03 maggio 2017 18:29

1. Levante, Diamante
Non si capisce bene se intende la preziosa tra le pietre, o la località di villeggiatura sulla costa tirrenica della Calabria: ma poi la vaghezza è un passepartout che apre questo tipo di ballate, “oltre sogni infranti” che chissà. “Fidati di me” di recente lo dicono in tanti, tipo Beppe Grillo o Theresa May, e lo canta la fascinosa tra le alt-cantautrici, in questo momento epico nell’album Nel caos di stanze stupefacenti. Ma fidarsi del suo charme, delle sue fughe dall’ortodossia verso un pop appena più interessante è assai più facile che fidarsi dei politici lunatici.

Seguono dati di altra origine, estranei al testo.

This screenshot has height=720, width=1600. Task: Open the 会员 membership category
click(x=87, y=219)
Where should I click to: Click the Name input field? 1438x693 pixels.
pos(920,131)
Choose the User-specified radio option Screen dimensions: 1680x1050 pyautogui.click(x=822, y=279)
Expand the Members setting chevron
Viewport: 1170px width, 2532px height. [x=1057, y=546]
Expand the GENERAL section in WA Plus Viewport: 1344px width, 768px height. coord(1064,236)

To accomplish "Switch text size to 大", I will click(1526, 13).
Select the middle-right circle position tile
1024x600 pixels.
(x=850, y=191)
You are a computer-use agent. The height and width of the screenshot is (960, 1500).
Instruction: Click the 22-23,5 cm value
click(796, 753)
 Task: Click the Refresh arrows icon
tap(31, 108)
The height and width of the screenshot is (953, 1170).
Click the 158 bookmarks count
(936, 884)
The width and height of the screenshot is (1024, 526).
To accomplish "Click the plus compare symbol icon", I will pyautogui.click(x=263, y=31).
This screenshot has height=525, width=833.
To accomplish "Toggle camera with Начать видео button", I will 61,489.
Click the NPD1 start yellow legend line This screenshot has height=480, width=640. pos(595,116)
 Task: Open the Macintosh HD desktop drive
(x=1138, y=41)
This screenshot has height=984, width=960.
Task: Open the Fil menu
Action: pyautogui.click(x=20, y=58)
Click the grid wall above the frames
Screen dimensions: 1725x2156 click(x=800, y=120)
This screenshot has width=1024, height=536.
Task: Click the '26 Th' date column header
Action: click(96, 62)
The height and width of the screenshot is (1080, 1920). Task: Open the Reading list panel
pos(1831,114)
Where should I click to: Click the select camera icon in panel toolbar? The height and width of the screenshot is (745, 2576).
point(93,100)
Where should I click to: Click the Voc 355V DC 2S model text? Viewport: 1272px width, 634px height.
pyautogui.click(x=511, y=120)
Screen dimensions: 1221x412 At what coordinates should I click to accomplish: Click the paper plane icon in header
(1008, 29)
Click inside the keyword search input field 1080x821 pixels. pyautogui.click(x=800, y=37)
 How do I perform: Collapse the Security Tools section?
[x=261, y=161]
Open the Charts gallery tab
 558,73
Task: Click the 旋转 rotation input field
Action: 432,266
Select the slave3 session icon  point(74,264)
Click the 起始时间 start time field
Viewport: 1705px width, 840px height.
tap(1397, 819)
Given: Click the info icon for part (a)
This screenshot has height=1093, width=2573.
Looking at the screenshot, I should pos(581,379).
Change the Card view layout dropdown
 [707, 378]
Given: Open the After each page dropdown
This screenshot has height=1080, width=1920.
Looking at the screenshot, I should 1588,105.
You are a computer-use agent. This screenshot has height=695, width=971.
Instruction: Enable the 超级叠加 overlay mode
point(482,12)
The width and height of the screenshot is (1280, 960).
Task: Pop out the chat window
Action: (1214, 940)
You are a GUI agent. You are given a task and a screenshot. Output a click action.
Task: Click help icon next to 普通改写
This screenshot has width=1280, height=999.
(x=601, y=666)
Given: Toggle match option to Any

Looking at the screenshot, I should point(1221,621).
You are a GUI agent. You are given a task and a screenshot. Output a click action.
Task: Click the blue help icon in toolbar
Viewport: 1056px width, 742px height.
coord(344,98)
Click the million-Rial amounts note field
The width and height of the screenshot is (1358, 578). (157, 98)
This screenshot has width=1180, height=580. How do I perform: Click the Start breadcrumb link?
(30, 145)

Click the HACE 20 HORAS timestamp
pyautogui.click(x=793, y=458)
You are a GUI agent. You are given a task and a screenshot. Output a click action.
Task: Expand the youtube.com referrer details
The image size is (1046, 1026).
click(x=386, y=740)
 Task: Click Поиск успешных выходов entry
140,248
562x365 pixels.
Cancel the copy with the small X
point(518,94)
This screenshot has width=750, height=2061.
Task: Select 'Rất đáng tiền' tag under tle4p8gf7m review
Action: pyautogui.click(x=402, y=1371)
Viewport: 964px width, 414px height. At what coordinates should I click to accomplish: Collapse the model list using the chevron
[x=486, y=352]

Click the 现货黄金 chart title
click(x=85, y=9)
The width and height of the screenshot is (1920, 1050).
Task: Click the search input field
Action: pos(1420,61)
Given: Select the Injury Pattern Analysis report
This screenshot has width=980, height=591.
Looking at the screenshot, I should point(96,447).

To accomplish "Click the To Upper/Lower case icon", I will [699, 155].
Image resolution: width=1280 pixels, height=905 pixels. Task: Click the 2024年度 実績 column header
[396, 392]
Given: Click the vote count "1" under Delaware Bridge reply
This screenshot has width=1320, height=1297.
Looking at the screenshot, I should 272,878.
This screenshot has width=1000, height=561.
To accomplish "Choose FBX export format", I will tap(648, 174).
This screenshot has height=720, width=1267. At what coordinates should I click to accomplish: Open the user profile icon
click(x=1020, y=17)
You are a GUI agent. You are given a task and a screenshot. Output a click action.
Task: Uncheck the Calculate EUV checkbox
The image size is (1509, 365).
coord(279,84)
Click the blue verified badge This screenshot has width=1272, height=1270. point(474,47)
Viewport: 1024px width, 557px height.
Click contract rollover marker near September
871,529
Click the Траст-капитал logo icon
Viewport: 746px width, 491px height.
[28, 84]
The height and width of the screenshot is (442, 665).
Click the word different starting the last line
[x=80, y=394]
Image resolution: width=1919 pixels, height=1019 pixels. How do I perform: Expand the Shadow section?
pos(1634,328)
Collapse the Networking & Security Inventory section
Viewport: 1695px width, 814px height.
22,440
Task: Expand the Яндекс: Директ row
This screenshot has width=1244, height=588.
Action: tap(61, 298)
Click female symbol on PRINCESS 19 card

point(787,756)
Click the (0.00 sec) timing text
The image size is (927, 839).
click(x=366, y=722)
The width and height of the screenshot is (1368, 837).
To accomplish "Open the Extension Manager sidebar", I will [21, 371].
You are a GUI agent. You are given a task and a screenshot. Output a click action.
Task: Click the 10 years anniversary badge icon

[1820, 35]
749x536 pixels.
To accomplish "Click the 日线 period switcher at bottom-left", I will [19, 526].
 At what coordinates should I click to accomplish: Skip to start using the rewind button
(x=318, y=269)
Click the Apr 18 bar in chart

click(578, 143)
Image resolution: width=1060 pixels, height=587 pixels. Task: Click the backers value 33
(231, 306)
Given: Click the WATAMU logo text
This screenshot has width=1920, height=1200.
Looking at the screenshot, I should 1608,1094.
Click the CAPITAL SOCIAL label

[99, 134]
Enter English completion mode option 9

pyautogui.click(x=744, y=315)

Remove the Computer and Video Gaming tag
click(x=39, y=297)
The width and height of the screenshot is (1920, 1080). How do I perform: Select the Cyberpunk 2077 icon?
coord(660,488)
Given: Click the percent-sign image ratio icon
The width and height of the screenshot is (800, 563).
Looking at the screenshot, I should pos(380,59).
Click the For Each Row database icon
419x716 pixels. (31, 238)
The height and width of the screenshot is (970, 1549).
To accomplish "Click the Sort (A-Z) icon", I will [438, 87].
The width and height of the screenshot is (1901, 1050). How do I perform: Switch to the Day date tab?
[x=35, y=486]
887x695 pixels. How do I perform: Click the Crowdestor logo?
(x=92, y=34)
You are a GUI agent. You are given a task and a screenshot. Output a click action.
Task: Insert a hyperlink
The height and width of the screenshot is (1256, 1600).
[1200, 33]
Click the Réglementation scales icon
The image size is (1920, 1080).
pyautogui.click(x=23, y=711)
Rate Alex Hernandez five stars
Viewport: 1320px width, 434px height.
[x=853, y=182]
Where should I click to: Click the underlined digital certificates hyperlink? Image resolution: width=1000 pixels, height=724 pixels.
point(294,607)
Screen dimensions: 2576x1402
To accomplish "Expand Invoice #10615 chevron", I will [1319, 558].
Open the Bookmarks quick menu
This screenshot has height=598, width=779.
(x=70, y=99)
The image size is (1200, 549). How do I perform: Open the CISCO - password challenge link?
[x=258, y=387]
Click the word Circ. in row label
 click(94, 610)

2. Sarah Stride, I barbari
“Il cielo era pieno solo di se stesso / non erano ancora arrivati gli invadenti / a rovesciarne il senso / a renderlo più basso”. Il dramma della storia del mondo in un paio di righe colme di presagio e di possibilità perse per strada. È il mistero di questa cantante forse chiamata a grandi cose, tipo a un festival del Valhalla industriale in cui la voce del verbo stridere ha un ancoraggio melodico e un riferimento in Mia Martini. Lei è milanese, “Stride” si pronuncia all’italiana, e con il suo ep, Schianto, fa quattro passi in un delirio molto interessante e nuovo.

3. Beatrix Players, Lady of the lake
Un’inglese, un’australiana, una spagnola, arpeggi di pianoforte a cascata, violoncelli e volate vocali a volontà: come una trinità di cucciole di Kate Bush scese da una cima tempestosa, o almeno da un’altura londinese tipo Prim-rose Hill a infondere beatitudine sonora con un album ricco di buone composizioni ben eseguite, Magnified. Prog classicheggiante, da camera, che vive di emozioni ben controllate, da romantiche diplomate al conservatorio. La parola chiave è “immersiva”: che sia Ofelia o un altro caso di annegamento, è musica che avvolge.